City Will Have to Explain Whereabouts, Fate, of Confederate Monument

A possible deal that would have ended the legal wrangling over the removal of a confederate monument from San Antonio's Travis Park fell apart in federal court this week, News Radio 1200 WOAI.

After his suggestion that the city hand over the monument and a time capsule to the Albert Sidney Johnston Chapter of the United Daughters of the Confederacy was turned down, Judge David Ezra ordered both sides into mediation, in hopes of coming to a conclusion other than a federal trial by jury.

"This is a very contentious issue and there are people who have very strong feelings about it.  That's the reason this statue was removed in the first place.  So, I would think the city would be more than happy to relieve itself of the responsibility of caring for something that they do not want to display," he said.

The statue was removed from Travis Park in 2017, as part of a wave of removals of Confederate monuments.  It currently sits in a city warehouse.

The sticking point may be the land that the statue once sat upon.  In court, during the hearing, the UDC wanted that land to be part of the deal as well.  They feel that the city gave them ownership of an easement in 1899.  The city disagrees, and attorney Shawn Fitzpatrick says any talk of that land as part of the deal would be a "nonstarter."

Thomas Crane, who represents the Daughters, is hopeful that mediation will be fruitful.

"The Daughters are interested in anything that moves thing forward. If they have custody of the memorial, they would be very happy about that."
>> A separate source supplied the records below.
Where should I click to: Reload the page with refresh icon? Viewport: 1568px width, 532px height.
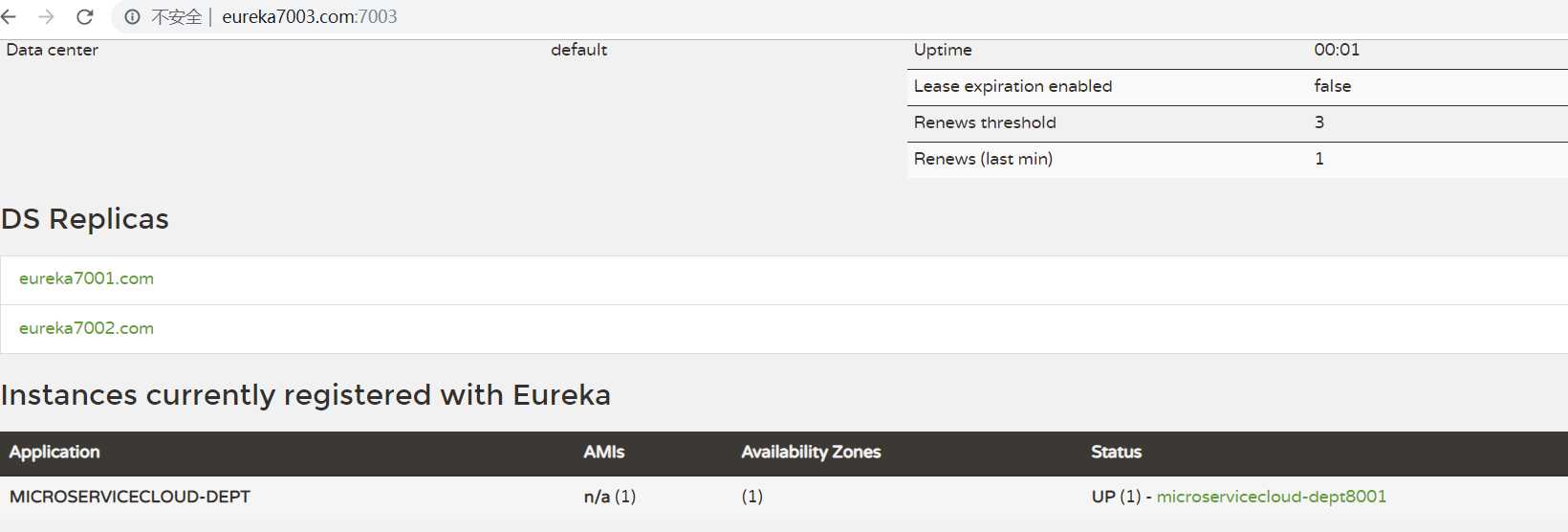[x=84, y=16]
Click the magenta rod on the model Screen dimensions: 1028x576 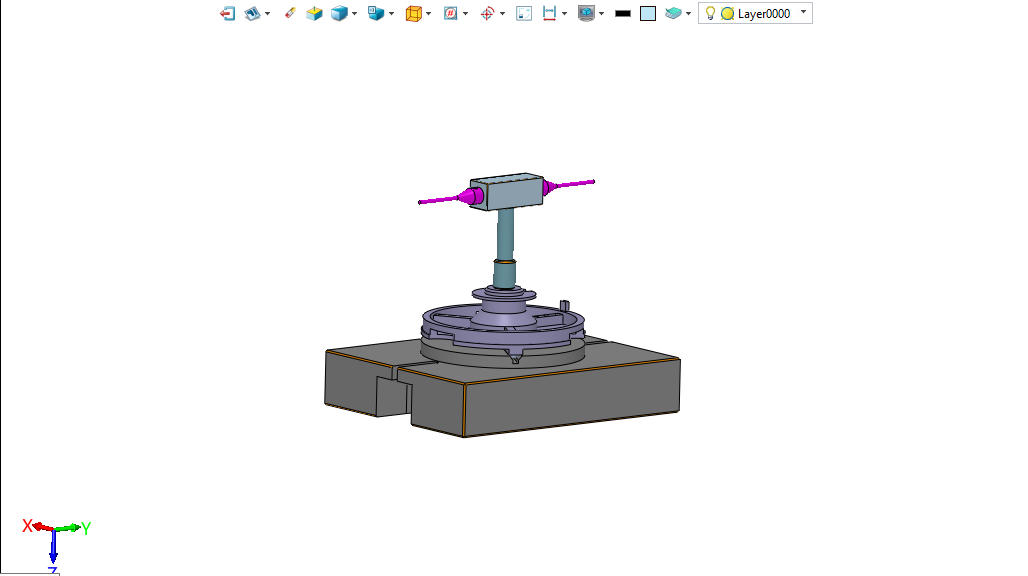click(x=440, y=201)
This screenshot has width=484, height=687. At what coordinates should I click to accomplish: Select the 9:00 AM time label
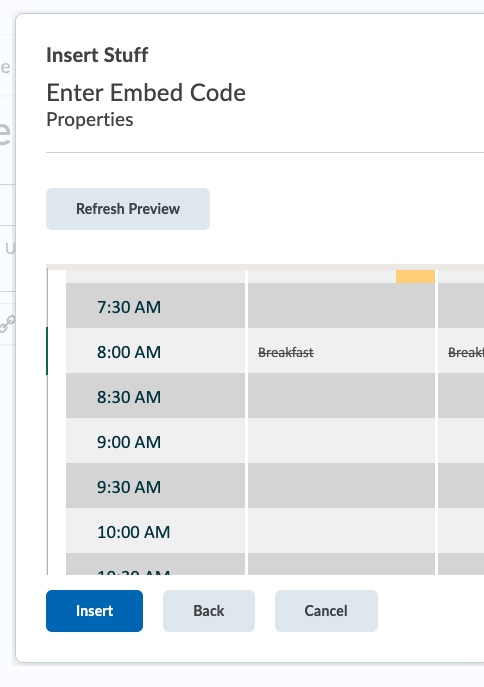tap(129, 442)
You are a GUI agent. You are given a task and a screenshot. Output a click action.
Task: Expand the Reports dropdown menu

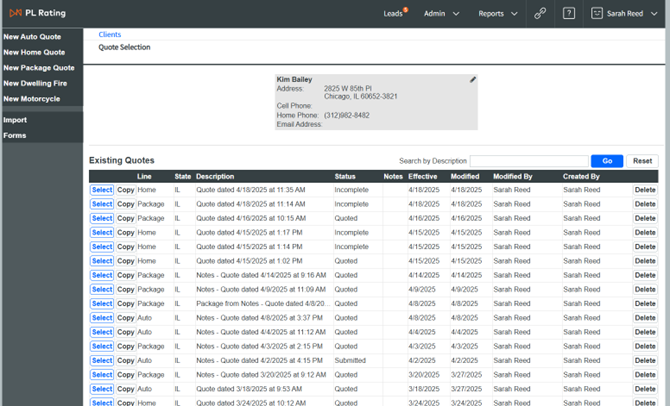[498, 14]
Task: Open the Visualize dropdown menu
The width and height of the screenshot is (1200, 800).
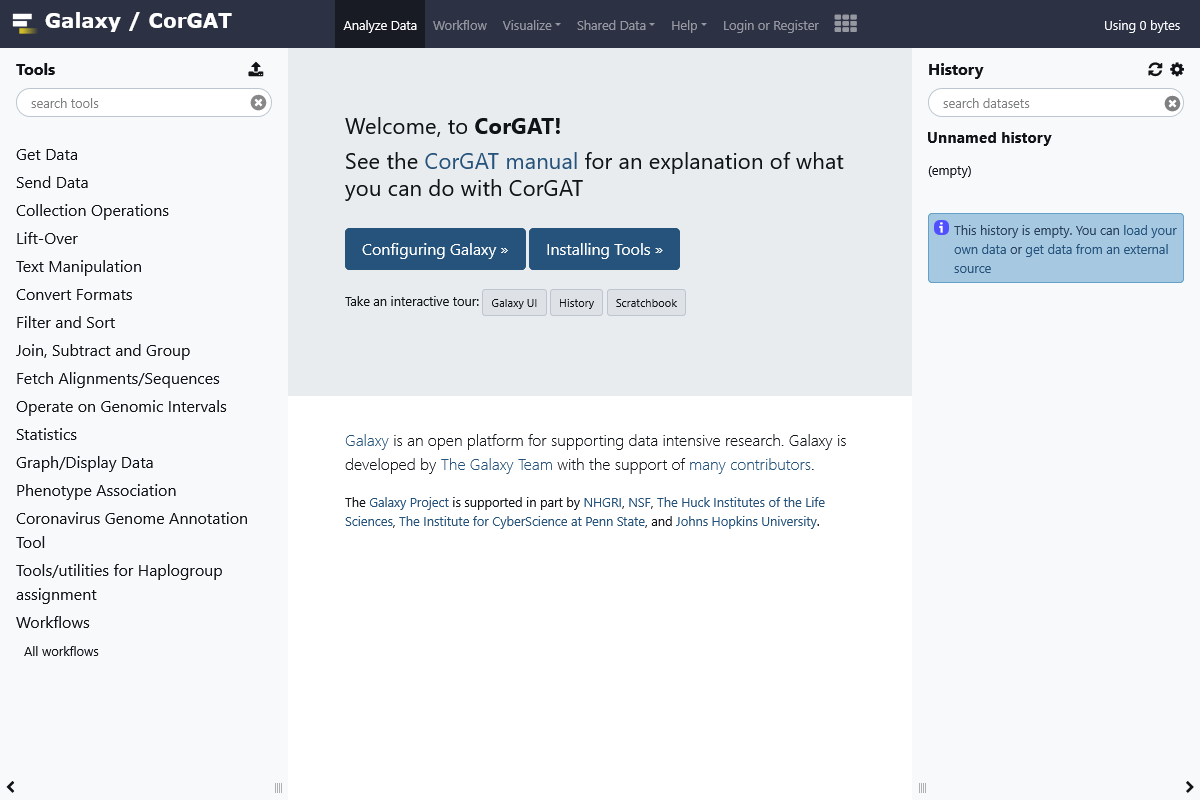Action: (x=531, y=25)
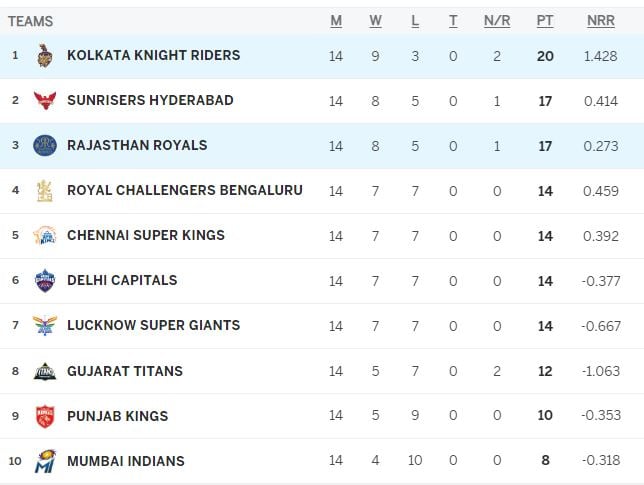This screenshot has width=644, height=485.
Task: Open the Kolkata Knight Riders team name
Action: pyautogui.click(x=154, y=55)
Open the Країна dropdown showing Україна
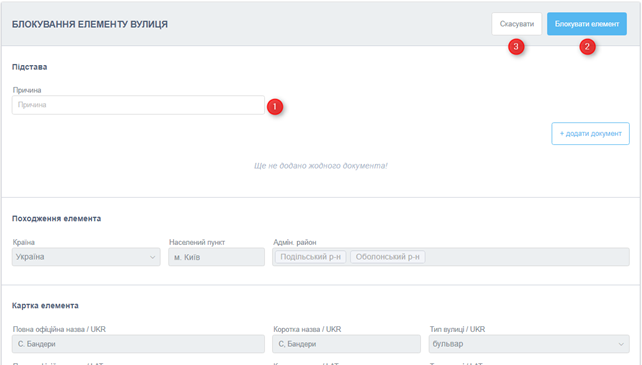Image resolution: width=642 pixels, height=365 pixels. pos(86,257)
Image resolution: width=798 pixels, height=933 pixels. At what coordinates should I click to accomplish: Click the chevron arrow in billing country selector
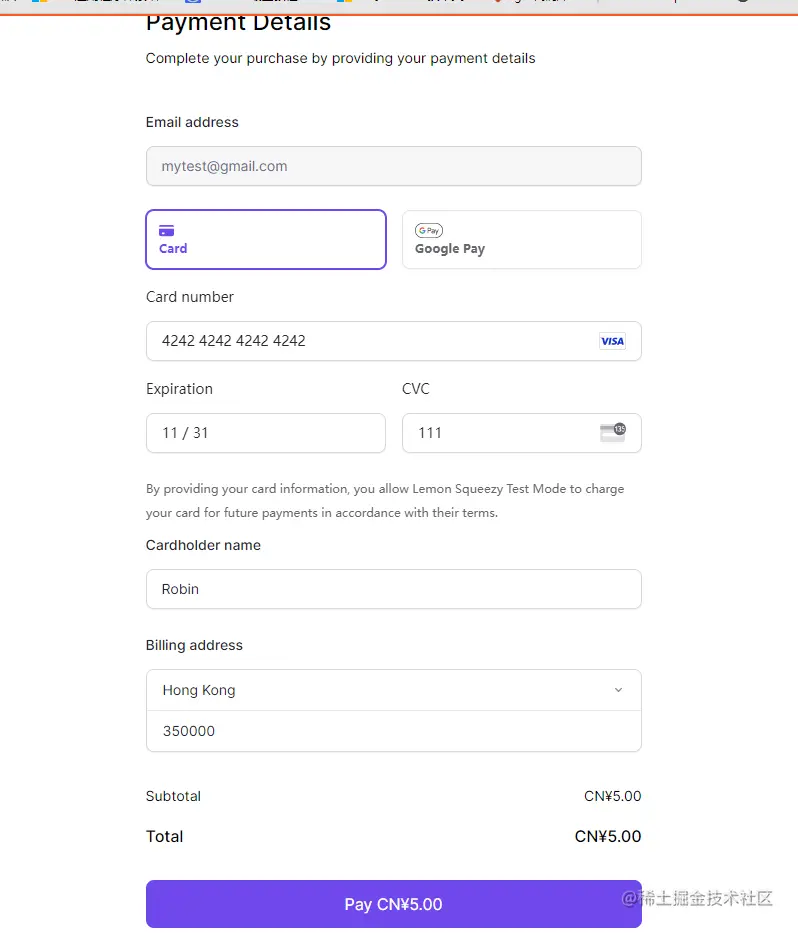click(618, 690)
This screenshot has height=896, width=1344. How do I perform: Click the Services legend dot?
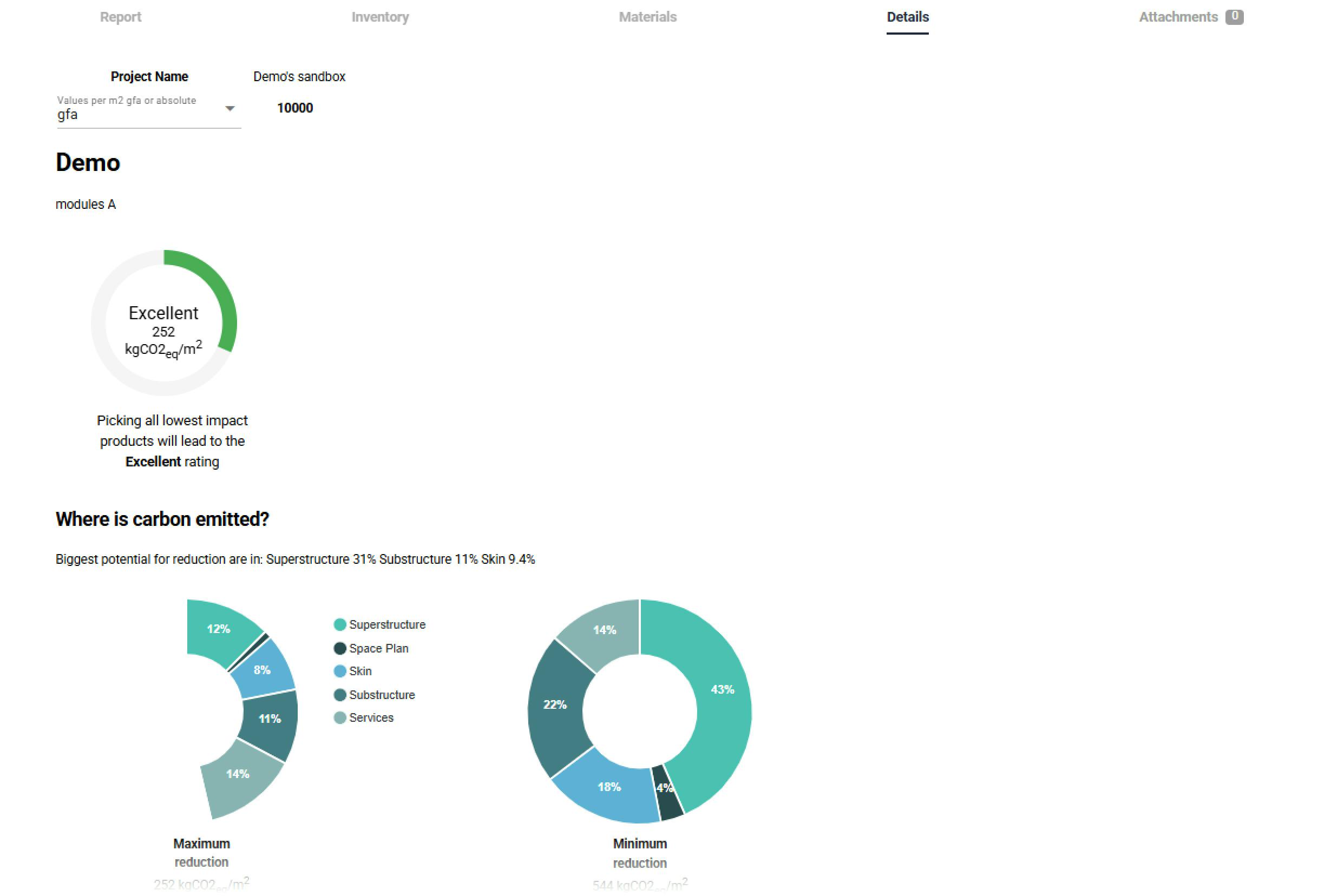(339, 717)
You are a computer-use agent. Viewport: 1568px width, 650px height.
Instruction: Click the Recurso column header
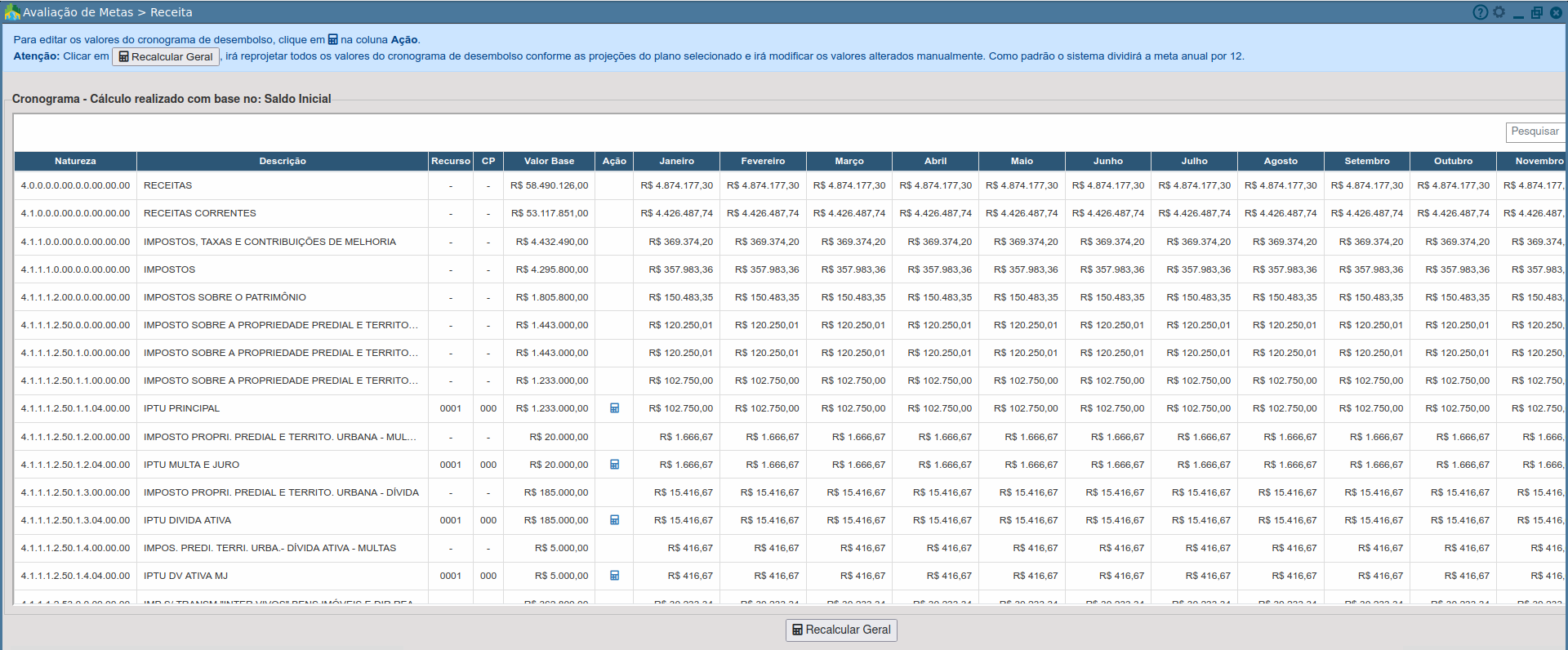pos(450,161)
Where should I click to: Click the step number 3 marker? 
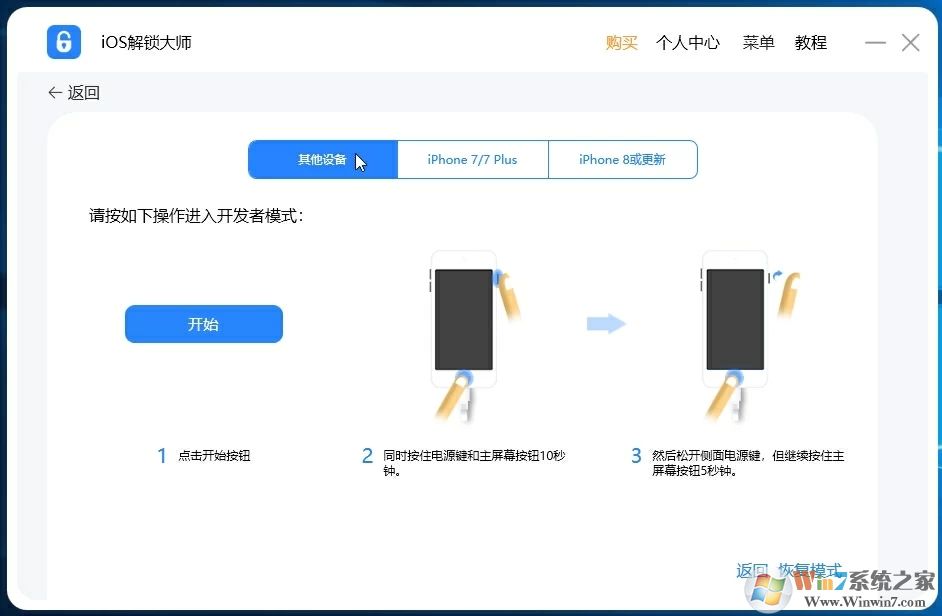[636, 455]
As for the land, he says it may mean the city pays the Daughters for the property that they believe they own.  The mediation will either be done by an outside mediator, a magistrate judge or Judge Ezra.  A decision will be made within a week, and it's expected that a ruling by the mediator could come late March.

Judge Ezra doesn't want to see the case hang around for years, which is why he ordered the mediation on short time frame, likening it to a shot of vitamin B-12.

"Like any shot, it hurts. But you'll feel better later."